The Singularity Ain’t What it Used to Be:
Rejecting the Frame of Tidy Foresight and Prophetic Vision
Vernor Vinge coined the term the technological singularity in 19831, but I was deep into my Singularity obsession before I ever encountered the term. In college in the early 90s, I picked up a book in the university bookstore called The Tomorrow Makers: A Brave New World of Living-Brain Machines by Grant Fjermedal. It told the story of researchers, animated by a maniacal obsession, driven to unlock the mysteries of cognition, consciousness, and perhaps immortality. That book led me to the books of some of the people Fjermedal interviewed for The Tomorrow Makers. Over thirty years later, author / title combinations still leap to mind:
Engines of Creation by Eric Drexler
Mind Children by Hans Morevec
Society of Mind by Marvin Minsky
I’m pretty sure I never read The Physics of Immortality: Modern Cosmology, God and the Resurrection of the Dead by Frank J. Tipler, but I used to eat lunch with another philosophy grad student to discuss Singularitarian ideas (without using that term). Neither of us lived in a dorm, but we both had campus meal plans, and we would linger in the meal hall drinking coffee and speculating about possible futures on afternoons when neither of us had seminars to attend, classes to teach or deadlines to meet. I soaked up enough secondhand accounts of Tipler’s speculations that it feels like I read the book.

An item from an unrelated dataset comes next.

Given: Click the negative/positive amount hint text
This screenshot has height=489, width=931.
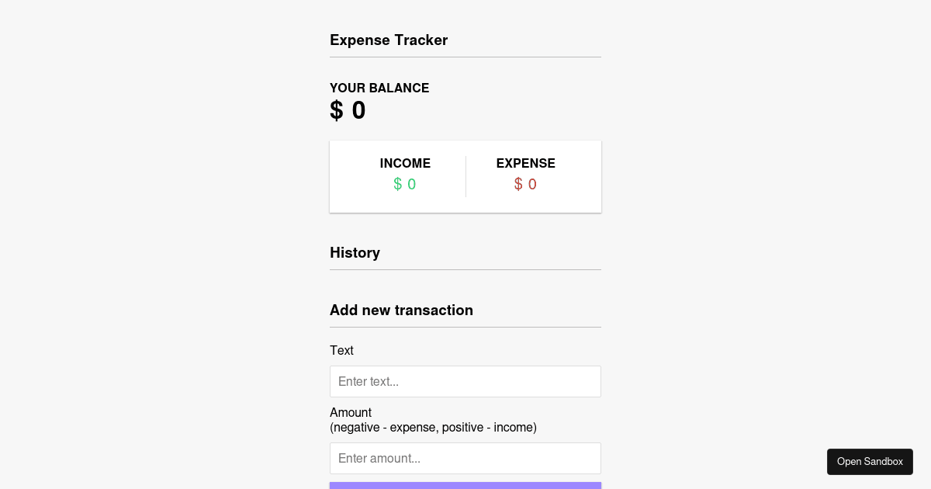Looking at the screenshot, I should [433, 428].
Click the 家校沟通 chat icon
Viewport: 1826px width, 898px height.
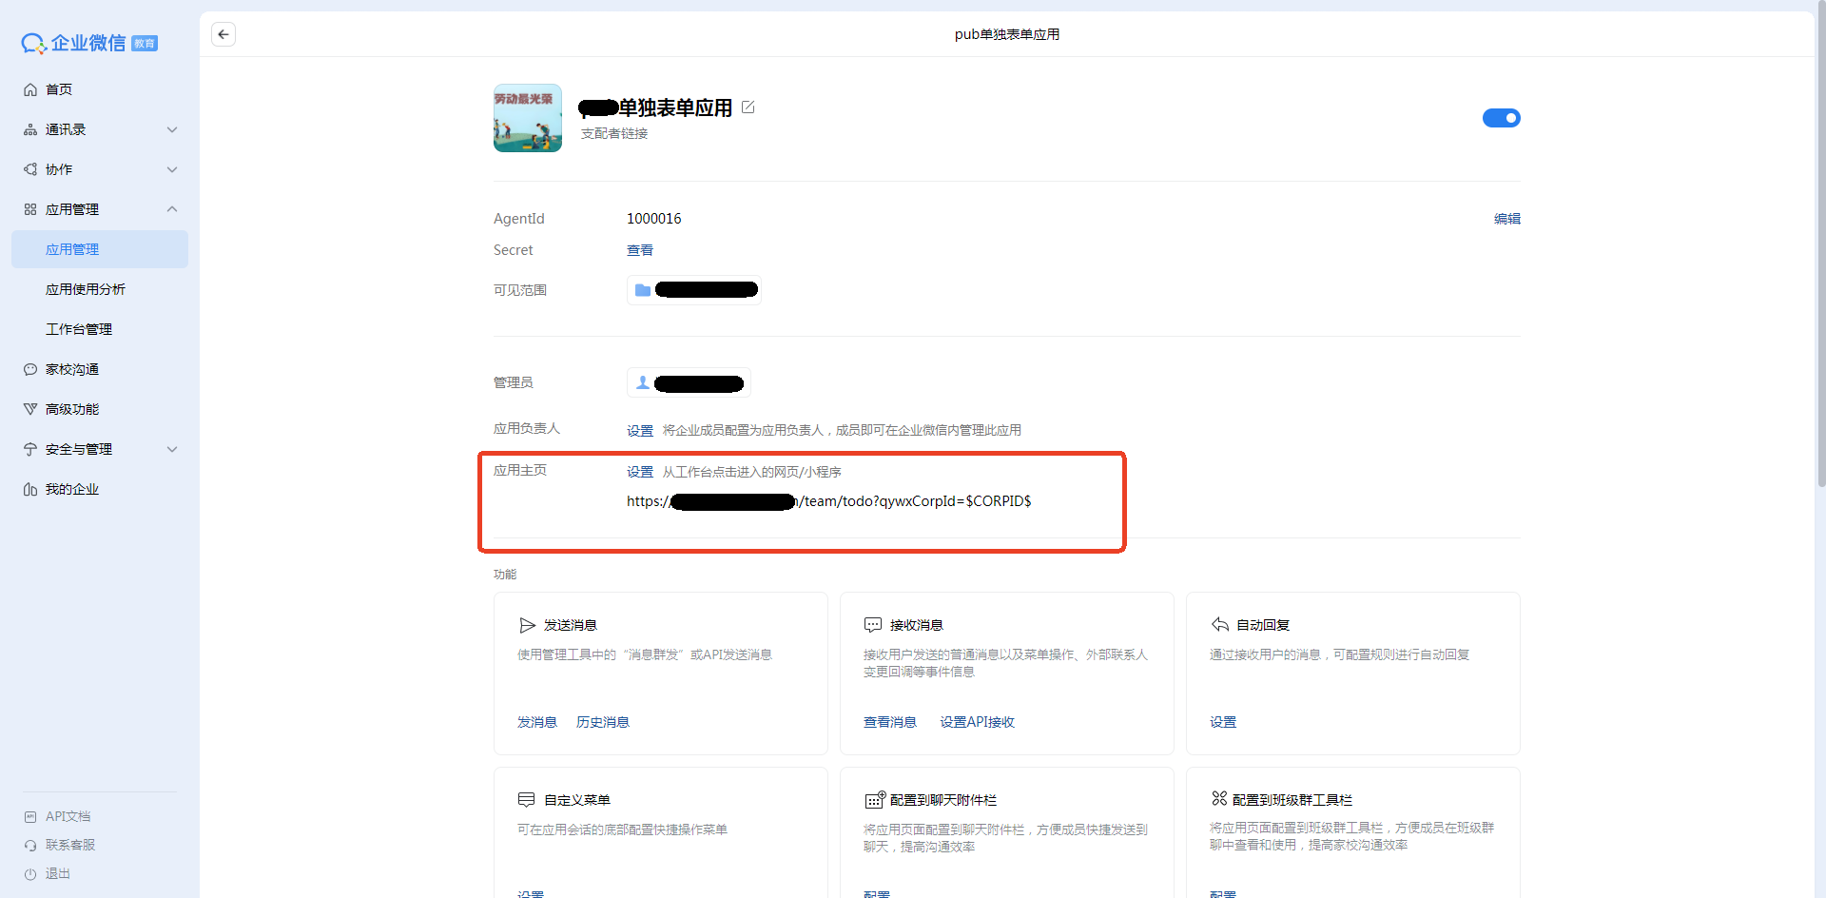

Point being, I explored the idea that AI (and, at the time, molecular nanotechnology) would transform the human condition for years before the phrase the technological Singularity entered my personal lexicon. I read Ray Kurzweil’s The Age of Spiritual Machines: When Computers Exceed Human Intelligence in 2000 or 2001, and he didn’t use the phrase the Singularity at all in that book, though he would put it in the title of later books.
Writers like Robert Anton Wilson and Terence McKenna introduced me to the concept of the increasing pace of innovation and the accumulation of knowledge, and McKenna even proposed the specific date of December 21st, 2012 for an event he called the Concrescence, borrowing a term from Alfred North Whitehead.
While captivating in his delivery, McKenna arrived at that date via numerology and psychedelic revelation rather than through a plausible extrapolation of observable trends in technological innovation. You kinda had to be there to grok why I folded McKenna’s speculations into my worldview, but for a minute, the year 2012 was close enough to get excited about but still far enough away to pin my hopes to. I did both.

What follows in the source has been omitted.